Source material section start

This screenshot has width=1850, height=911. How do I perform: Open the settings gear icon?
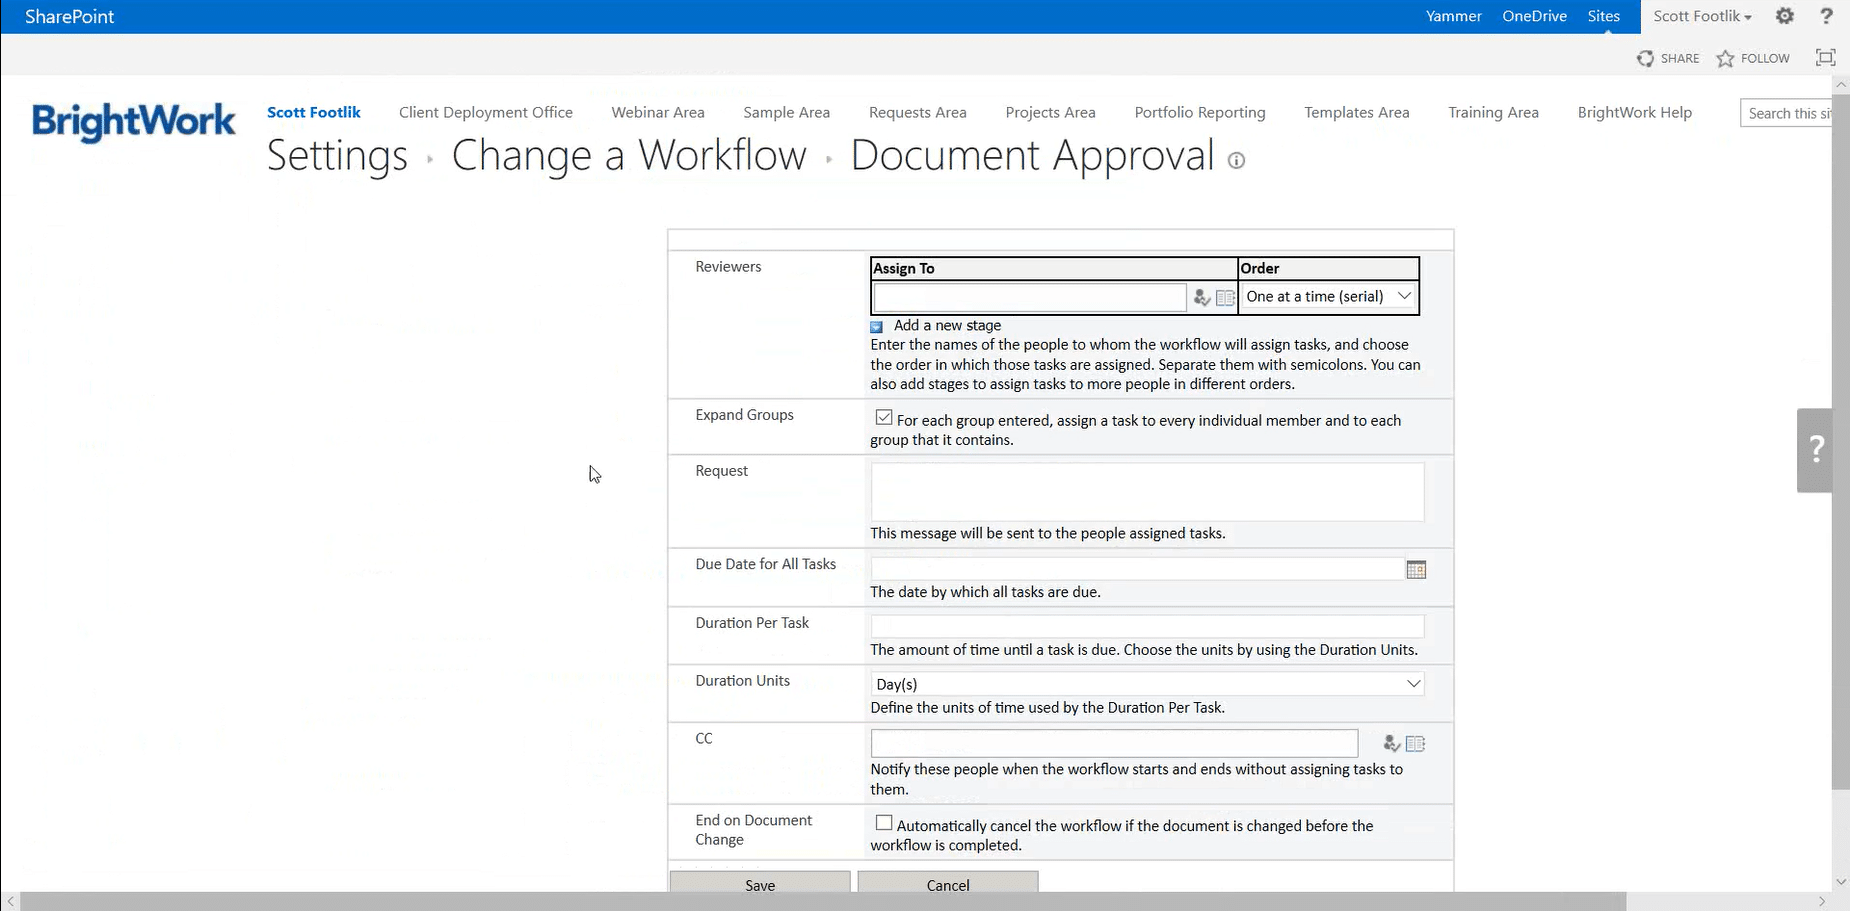coord(1785,16)
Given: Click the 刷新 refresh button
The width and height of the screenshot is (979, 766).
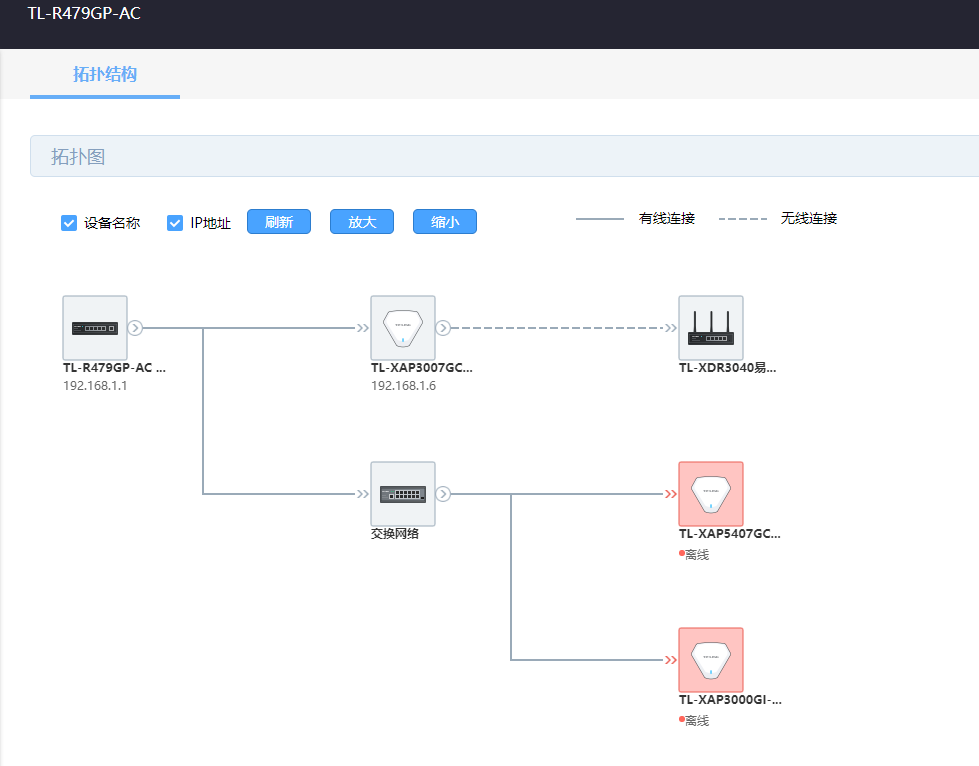Looking at the screenshot, I should [279, 222].
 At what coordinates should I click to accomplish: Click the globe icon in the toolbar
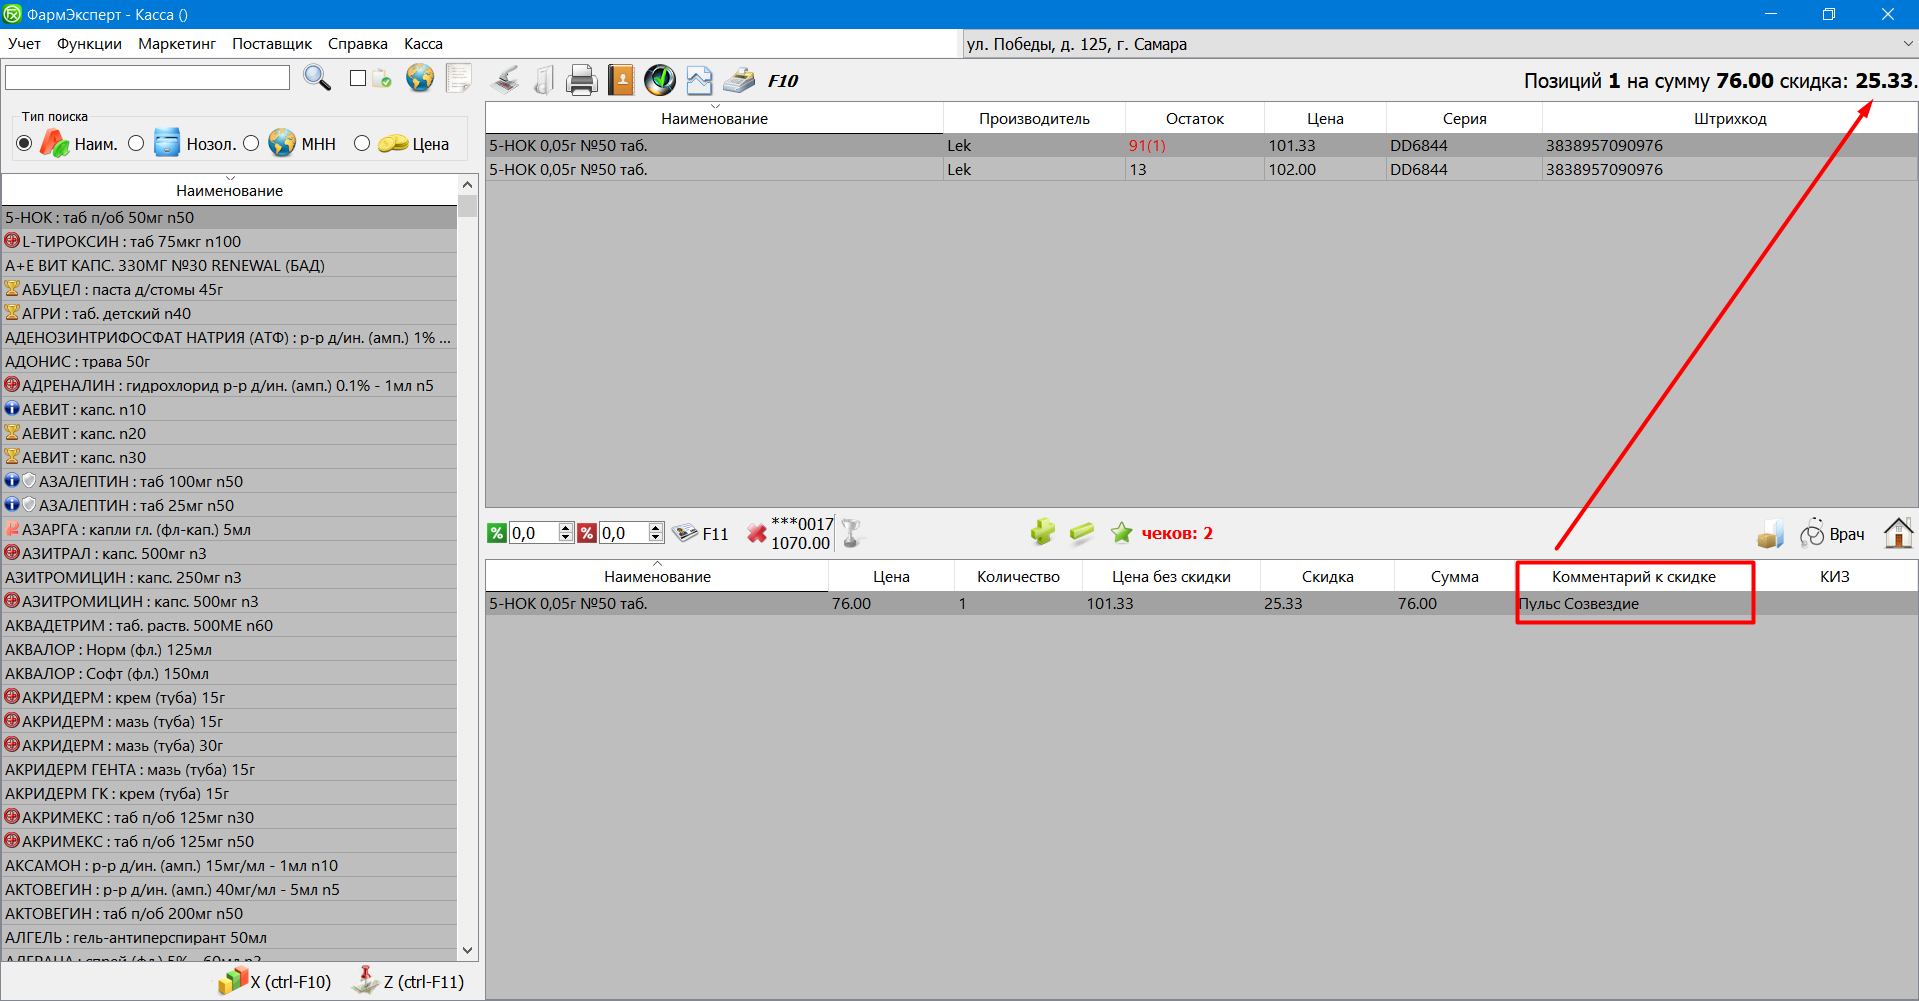(x=420, y=78)
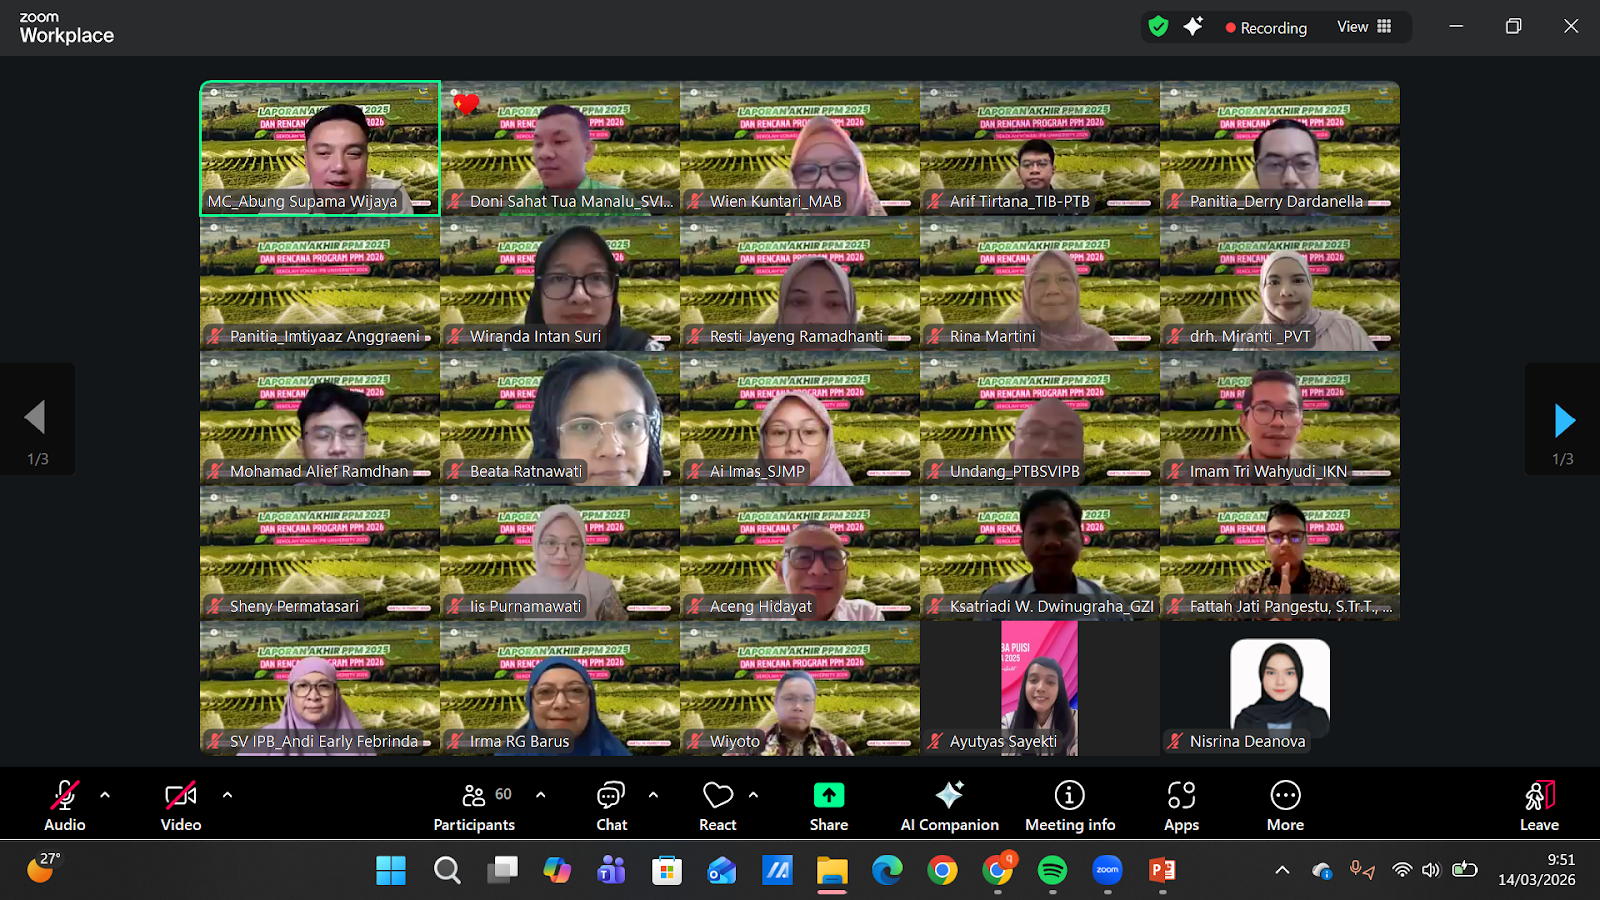Open AI Companion

tap(949, 806)
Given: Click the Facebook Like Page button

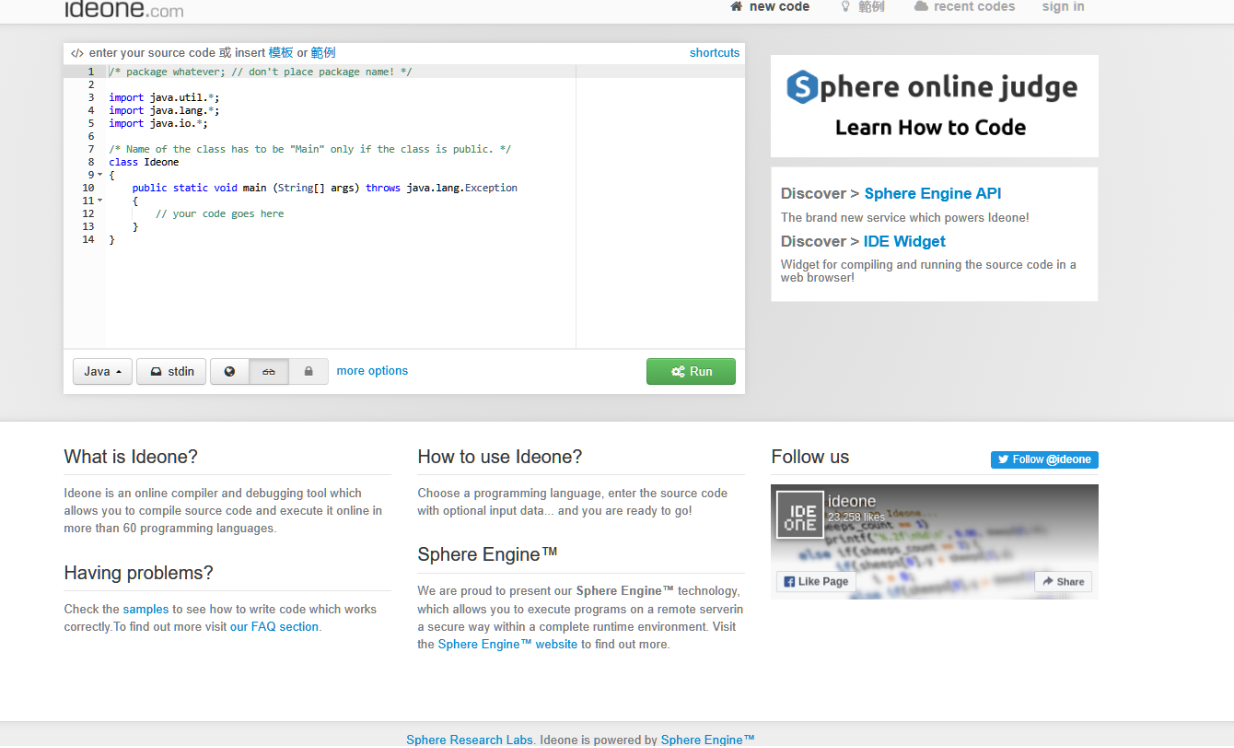Looking at the screenshot, I should click(x=816, y=582).
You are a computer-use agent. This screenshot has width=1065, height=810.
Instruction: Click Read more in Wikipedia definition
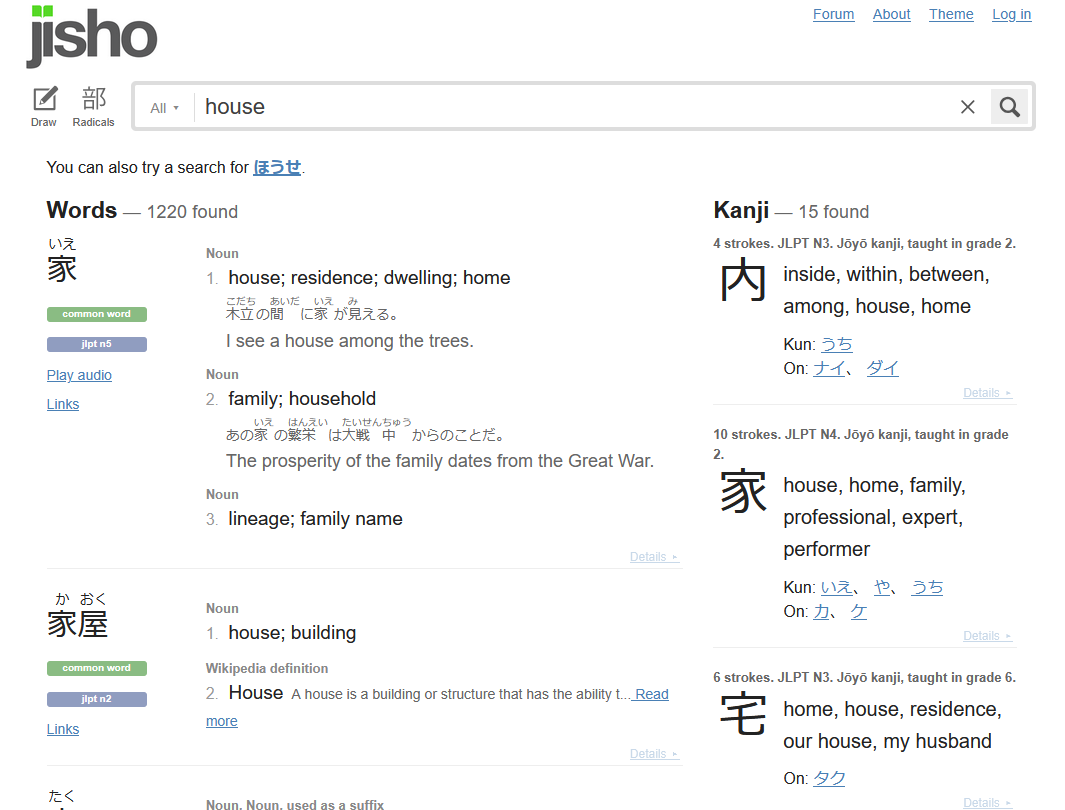[x=651, y=694]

Source material section end

Task objective>
Word for word, reproduce each line from the one with "You are a computer-use" through the last line of the material above, both included, and drop the pictures.

Exercise output>
You are a computer-use agent. This screenshot has width=1065, height=810.
Instruction: Click Read more in Wikipedia definition
[x=651, y=694]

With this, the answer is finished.